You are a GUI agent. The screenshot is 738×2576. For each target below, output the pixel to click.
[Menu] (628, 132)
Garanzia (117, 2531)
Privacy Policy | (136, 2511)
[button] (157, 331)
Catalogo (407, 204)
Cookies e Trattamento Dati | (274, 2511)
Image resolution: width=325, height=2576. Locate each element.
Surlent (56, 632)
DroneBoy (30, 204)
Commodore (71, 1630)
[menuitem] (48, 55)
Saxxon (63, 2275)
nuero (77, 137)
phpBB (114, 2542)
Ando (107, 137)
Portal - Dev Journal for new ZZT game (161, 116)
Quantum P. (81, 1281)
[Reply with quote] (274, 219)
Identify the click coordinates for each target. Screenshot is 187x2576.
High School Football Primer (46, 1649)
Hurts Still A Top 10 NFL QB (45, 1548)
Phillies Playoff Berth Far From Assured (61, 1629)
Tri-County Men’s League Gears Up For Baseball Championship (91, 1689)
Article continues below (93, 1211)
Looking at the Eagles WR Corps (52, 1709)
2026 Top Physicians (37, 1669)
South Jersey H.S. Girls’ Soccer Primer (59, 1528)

--*--

WHAT NEEDS TO BE DONE » The required output is the stretch of entries above from the line containing "Image resolution: width=325, height=2576." through the line containing "Identify the click", reproduced exactly.

ANSWER AREA »
Image resolution: width=325, height=2576. Locate each element.
Surlent (56, 632)
DroneBoy (30, 204)
Commodore (71, 1630)
[menuitem] (48, 55)
Saxxon (63, 2275)
nuero (77, 137)
phpBB (114, 2542)
Ando (107, 137)
Portal - Dev Journal for new ZZT game (161, 116)
Quantum P. (81, 1281)
[Reply with quote] (274, 219)
Identify the click coordinates for each target. Screenshot is 187x2576.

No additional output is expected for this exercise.